Mar 10, 2011

Accepting the geek – Part II: The Dividing Line

Welcome aboard the Bitter Trolley, and since I’ve collected your tickets and everyone is comfy, let’s get the BT underway.

Sorry it has been so long since my last post, I had Army Reserve drill last weekend and that tends to eat a lot of time. I know it’s no excuse; there is never a good excuse, only the truth.  And my first duty here is to the truth.

"The first duty of every Starfleet officer is to the truth, whether it's scientific truth or historical truth or personal truth! It is the guiding principle on which Starfleet is based! And if you can't find it within yourself to stand up and tell the truth about what happened, you don't deserve to wear that uniform!"

Sorry, I channeled Jean-Luc Picard from one of my top five favorite TNG episodes. It happens.

So, last time we met here in the dining car explained how I came to embrace and accept the geek I am, and that I am not only happy with the person I am, but I have met some truly amazing people who share the same passions and humor.

But there was a polarizing event less than two years ago, and for the geek community there is still a divide that can run deep and sometimes lead to actual yelling. I saw it. When I’ve seen it I have to admit, it’s kind of made me sad to see.

What was the Fort Sumter of Trek? The 2009 release of JJ Abrams “Star Trek.”


Because the story evolves in an alternate timeline from the Kirk, Spock and McCoy we grew up with (Shatner, Nimoy and Kelley), some fans call it nuTrek. Others call is “Abramsverse.” But one thing many agree upon calling it is…well, there are a lot of less than flattering words they use. I am not in that group, and I have taken some heat for it. But let me explain where I’m coming from, and then we can discuss.

I first heard about nuTrek while in Iraq, when I saw the teaser trailer on Trekmovie.com. I was SO excited, the Soldiers I was with can attest that I became obsessed with checking out about the film. See I have bad luck with movies and deployment.

See, “Batman Begins” and “The Dark Knight” both were released while I was in Iraq, so was “Star Wars – Revenge of the Sith.” Ok, so the last one didn’t break me up too much, but still….

Finally after 24 months I was headed home and nuTrek was opening in theaters THE NEXT DAY! I made plans to see it (by myself…my wife has zero interest in sci-fi and made it a point to explain to me how very little she wanted to sit in a theater for a Star Trek movie) and was through the roof.

The movie started. I was not bothered by lens flares. I really liked the look of the film in fact. One of the big things I was worried about was would I be so jet-lagged after flying home 8,000 miles that even if this thing was “The Godfather” in Star Trek form, I’d fall asleep. It was not even close to happening.

After I left the theater I went home, my wife asked how it was. I had to think about it and said the most honest thing I could, “I don’t know.”

See, I liked a lot about the film, truly. There were things I didn’t like. Then there were things I just wish…weren’t. I mean, destroying Vulcan????
REALLY????

### Dataset entries
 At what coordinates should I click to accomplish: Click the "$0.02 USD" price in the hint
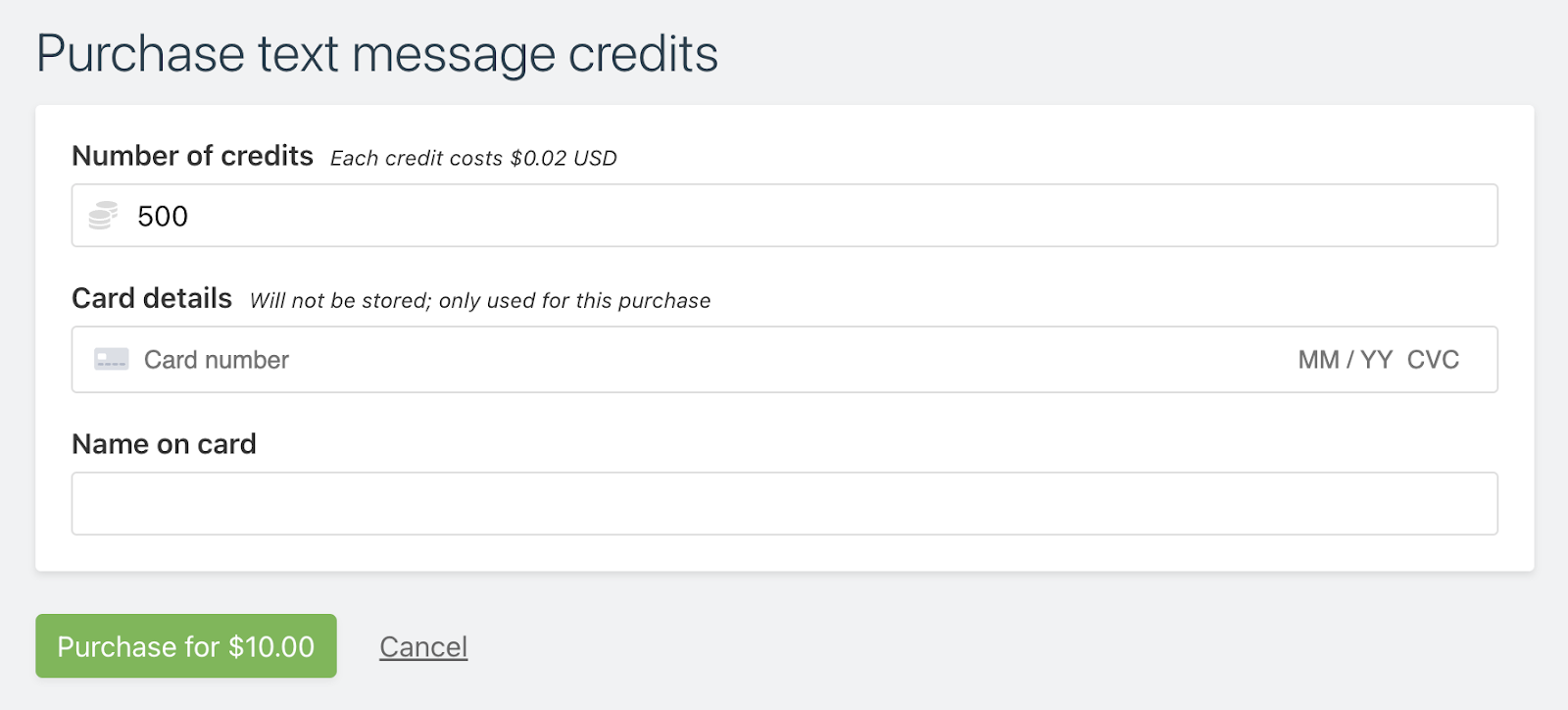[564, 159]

==

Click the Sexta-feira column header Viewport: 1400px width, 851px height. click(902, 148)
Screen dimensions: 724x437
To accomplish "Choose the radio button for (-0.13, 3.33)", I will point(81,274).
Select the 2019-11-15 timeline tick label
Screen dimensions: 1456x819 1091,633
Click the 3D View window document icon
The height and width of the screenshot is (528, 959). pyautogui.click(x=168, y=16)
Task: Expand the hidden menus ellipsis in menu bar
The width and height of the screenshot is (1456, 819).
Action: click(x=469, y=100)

### Goal
Decide whether each statement agrees with the blog post about the 2009 Star Trek film, answering yes or no and quoting the words of the post that settle it: (a) The writer first learned of the film while in Iraq. (b) The writer's wife went to see the film with the writer. (c) The film's lens flares bothered the writer. The entries have no connection to the blog post about the 2009 Star Trek film.

### Task solution
(a) Yes: "I first heard about nuTrek while in Iraq, when I saw the teaser trailer on Trekmovie.com."
(b) No: "I made plans to see it (by myself…my wife has zero interest in sci-fi and made it a point to explain to me how very little she wanted to sit in a theater for a Star Trek movie)"
(c) No: "I was not bothered by lens flares."